Arrestation d’un Français au Sénégal pour homosexualité : la France en alerte

Un ressortissant français incarcéré au Sénégal pour son orientation sexuelle : Paris réagit

La situation d’un Français détenu depuis le mois de février au Sénégal pour des faits liés à son homosexualité mobilise les plus hautes autorités françaises. Les services diplomatiques et le consulat à Dakar assurent un suivi quasi quotidien de ce dossier, en lien direct avec les membres de sa famille.

Le drapeau du Sénégal flottant. Photo illustrative

Procédure judiciaire en cours et accusations retenues

Arrêté le 14 février 2026, ce Français fait actuellement face à des chefs d’accusation particulièrement lourds : « actes contre nature », association de malfaiteurs, blanchiment de capitaux ainsi que tentative de transmission du VIH. Ces accusations s’inscrivent dans un mouvement répressif plus large dont les autorités sénégalaises ont fait état ces dernières semaines.

Selon les informations recueillies, l’ambassade de France à Dakar a pu obtenir un accès consulaire régulier à son compatriote, avec quatre visites enregistrées depuis son incarcération. « Nous suivons cette affaire avec la plus grande attention », a confirmé un responsable diplomatique, soulignant l’engagement de Paris en faveur de la protection de ses ressortissants.

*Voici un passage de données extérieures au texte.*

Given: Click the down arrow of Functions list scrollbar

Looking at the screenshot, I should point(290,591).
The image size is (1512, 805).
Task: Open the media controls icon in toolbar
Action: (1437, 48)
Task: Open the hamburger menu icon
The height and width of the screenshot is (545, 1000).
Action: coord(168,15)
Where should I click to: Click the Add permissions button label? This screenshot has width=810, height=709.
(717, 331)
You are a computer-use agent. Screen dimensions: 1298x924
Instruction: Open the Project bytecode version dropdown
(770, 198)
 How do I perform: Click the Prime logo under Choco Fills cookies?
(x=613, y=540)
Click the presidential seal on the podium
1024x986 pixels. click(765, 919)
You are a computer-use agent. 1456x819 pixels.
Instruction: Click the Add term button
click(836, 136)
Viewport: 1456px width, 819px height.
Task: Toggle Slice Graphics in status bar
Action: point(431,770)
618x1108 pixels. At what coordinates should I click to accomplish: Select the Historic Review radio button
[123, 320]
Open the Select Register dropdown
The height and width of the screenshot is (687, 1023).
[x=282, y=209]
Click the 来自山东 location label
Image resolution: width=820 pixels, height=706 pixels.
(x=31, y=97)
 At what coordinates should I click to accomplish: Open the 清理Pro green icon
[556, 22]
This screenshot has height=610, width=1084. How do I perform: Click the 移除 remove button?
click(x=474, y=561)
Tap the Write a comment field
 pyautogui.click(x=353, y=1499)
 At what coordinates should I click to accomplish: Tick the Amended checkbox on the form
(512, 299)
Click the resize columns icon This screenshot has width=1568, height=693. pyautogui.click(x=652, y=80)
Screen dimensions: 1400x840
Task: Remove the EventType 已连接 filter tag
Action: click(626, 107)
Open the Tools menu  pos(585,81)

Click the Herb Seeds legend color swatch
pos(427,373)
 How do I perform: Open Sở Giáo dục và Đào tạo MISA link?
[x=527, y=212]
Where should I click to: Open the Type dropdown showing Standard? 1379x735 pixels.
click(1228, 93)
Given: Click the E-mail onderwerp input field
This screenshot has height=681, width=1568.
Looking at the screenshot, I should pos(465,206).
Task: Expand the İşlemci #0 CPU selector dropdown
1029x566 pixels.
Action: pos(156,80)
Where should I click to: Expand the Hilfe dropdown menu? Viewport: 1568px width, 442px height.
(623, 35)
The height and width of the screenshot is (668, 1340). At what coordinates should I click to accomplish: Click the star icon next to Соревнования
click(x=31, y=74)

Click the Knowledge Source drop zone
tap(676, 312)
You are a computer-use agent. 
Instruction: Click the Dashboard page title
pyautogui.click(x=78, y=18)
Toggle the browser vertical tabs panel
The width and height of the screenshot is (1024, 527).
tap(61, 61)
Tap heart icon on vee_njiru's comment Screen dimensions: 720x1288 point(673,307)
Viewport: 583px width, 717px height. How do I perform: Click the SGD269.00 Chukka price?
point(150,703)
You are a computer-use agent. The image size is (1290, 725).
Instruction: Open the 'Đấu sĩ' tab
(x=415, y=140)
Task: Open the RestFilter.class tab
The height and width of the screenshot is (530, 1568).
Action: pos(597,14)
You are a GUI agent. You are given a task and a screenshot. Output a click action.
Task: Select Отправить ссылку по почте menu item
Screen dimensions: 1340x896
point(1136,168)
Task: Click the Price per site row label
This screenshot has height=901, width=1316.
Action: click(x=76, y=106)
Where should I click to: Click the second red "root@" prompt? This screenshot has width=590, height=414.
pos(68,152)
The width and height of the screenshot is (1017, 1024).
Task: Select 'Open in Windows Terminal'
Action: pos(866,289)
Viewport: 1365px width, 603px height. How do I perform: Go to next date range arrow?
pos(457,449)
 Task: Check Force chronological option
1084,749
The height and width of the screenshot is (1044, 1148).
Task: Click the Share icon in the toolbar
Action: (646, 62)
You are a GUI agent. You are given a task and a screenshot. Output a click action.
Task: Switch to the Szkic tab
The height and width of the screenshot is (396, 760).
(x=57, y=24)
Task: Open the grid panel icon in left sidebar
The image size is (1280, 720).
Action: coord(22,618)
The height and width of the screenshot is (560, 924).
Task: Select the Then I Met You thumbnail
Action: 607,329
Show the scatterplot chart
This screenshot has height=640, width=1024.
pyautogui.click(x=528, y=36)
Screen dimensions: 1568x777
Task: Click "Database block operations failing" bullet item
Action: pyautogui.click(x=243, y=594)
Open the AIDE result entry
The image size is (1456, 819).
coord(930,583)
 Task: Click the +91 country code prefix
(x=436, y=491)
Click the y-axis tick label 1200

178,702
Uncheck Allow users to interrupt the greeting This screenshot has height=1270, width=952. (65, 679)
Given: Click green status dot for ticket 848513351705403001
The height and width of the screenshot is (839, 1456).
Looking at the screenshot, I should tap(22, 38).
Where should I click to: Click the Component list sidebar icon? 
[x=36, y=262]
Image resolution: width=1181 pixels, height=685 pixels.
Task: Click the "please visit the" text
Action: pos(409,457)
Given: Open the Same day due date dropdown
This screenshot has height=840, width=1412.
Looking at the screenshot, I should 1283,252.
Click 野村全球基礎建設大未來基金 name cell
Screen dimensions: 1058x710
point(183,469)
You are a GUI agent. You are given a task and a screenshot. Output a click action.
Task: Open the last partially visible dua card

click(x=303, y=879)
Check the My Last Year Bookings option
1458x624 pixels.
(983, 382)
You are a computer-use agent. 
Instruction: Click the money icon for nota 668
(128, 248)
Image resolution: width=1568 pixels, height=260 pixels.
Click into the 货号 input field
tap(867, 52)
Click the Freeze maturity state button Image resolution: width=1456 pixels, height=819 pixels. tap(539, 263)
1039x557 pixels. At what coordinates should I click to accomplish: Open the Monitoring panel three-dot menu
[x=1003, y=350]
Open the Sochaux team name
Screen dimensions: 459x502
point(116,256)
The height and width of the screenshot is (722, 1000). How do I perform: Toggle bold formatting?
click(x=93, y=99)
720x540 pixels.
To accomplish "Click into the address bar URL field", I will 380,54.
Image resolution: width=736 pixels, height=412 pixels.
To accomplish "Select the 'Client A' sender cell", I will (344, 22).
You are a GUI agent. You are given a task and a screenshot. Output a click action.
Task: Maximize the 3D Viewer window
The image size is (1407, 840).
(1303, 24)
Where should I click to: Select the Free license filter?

Renforcement des lois anti-LGBT+ au Sénégal : un contexte explosif

Le Sénégal a récemment durci sa législation concernant l’homosexualité. Depuis l’adoption d’une nouvelle loi le 31 mars dernier, les peines encourues pour « actes contre nature » ont été doublées, passant à cinq à dix ans de prison et des amendes pouvant atteindre 15 000 euros. Ces mesures s’accompagnent d’une définition légale des relations entre personnes de même sexe, jusqu’alors absente du code pénal.

Porté par le Premier ministre Ousmane Sonko, ce texte a été salué par certains milieux conservateurs mais a suscité de vives réactions internationales. « Tout acte sexuel ou à caractère sexuel entre deux personnes de même sexe relève de l’illégalité », avait-il déclaré en février, justifiant ainsi l’adoption de cette réforme.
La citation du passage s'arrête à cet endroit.